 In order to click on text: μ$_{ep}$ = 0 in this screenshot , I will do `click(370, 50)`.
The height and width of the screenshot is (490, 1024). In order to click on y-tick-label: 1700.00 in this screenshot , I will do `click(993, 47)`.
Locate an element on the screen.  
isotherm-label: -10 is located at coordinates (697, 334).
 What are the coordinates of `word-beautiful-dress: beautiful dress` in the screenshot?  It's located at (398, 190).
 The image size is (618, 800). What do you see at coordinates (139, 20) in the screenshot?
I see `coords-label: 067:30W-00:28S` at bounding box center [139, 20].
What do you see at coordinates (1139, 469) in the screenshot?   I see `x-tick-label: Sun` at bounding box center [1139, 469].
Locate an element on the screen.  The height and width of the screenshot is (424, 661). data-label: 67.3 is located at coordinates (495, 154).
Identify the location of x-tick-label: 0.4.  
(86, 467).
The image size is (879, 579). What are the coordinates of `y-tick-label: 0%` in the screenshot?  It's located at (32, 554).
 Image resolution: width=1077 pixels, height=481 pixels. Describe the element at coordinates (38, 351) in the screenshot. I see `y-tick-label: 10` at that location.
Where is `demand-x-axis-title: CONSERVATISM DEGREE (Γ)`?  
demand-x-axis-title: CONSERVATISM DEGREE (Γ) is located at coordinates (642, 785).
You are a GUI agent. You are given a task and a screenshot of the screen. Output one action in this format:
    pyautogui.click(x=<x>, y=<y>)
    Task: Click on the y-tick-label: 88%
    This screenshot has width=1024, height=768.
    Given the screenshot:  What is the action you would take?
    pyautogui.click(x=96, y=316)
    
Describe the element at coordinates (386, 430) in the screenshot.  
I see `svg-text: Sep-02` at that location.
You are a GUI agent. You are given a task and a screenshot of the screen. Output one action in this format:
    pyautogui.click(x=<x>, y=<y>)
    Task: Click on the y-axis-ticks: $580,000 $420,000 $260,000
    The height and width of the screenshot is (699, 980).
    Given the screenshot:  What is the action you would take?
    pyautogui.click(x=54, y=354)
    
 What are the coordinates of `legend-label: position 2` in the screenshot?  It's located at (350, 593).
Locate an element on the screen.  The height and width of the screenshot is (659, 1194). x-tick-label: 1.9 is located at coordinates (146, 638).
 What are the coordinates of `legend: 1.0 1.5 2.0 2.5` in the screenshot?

> [What you have to do] Please render every line of the rows above as a Markdown table with two columns, Index for the line number and Text for the line itself, leaving out blank lines.

> [Exercise result]
| Index | Text |
|---|---|
| 1 |  In order to click on text: μ$_{ep}$ = 0 in this screenshot , I will do `click(370, 50)`. |
| 2 | The height and width of the screenshot is (490, 1024). In order to click on y-tick-label: 1700.00 in this screenshot , I will do `click(993, 47)`. |
| 3 | Locate an element on the screen.   |
| 4 | isotherm-label: -10 is located at coordinates (697, 334). |
| 5 |  What are the coordinates of `word-beautiful-dress: beautiful dress` in the screenshot?  It's located at (398, 190). |
| 6 |  The image size is (618, 800). What do you see at coordinates (139, 20) in the screenshot? |
| 7 | I see `coords-label: 067:30W-00:28S` at bounding box center [139, 20]. |
| 8 | What do you see at coordinates (1139, 469) in the screenshot?   I see `x-tick-label: Sun` at bounding box center [1139, 469]. |
| 9 | Locate an element on the screen.  The height and width of the screenshot is (424, 661). data-label: 67.3 is located at coordinates (495, 154). |
| 10 | Identify the location of x-tick-label: 0.4.   |
| 11 | (86, 467). |
| 12 | The image size is (879, 579). What are the coordinates of `y-tick-label: 0%` in the screenshot?  It's located at (32, 554). |
| 13 |  Image resolution: width=1077 pixels, height=481 pixels. Describe the element at coordinates (38, 351) in the screenshot. I see `y-tick-label: 10` at that location. |
| 14 | Where is `demand-x-axis-title: CONSERVATISM DEGREE (Γ)`?   |
| 15 | demand-x-axis-title: CONSERVATISM DEGREE (Γ) is located at coordinates (642, 785). |
| 16 | You are a GUI agent. You are given a task and a screenshot of the screen. Output one action in this format: |
| 17 |     pyautogui.click(x=<x>, y=<y>) |
| 18 |     Task: Click on the y-tick-label: 88% |
| 19 |     This screenshot has width=1024, height=768. |
| 20 |     Given the screenshot:  What is the action you would take? |
| 21 |     pyautogui.click(x=96, y=316) |
| 22 | Describe the element at coordinates (386, 430) in the screenshot.   |
| 23 | I see `svg-text: Sep-02` at that location. |
| 24 | You are a GUI agent. You are given a task and a screenshot of the screen. Output one action in this format: |
| 25 |     pyautogui.click(x=<x>, y=<y>) |
| 26 |     Task: Click on the y-axis-ticks: $580,000 $420,000 $260,000 |
| 27 |     The height and width of the screenshot is (699, 980). |
| 28 |     Given the screenshot:  What is the action you would take? |
| 29 |     pyautogui.click(x=54, y=354) |
| 30 |  What are the coordinates of `legend-label: position 2` in the screenshot?  It's located at (350, 593). |
| 31 | Locate an element on the screen.  The height and width of the screenshot is (659, 1194). x-tick-label: 1.9 is located at coordinates (146, 638). |
| 32 |  What are the coordinates of `legend: 1.0 1.5 2.0 2.5` in the screenshot? |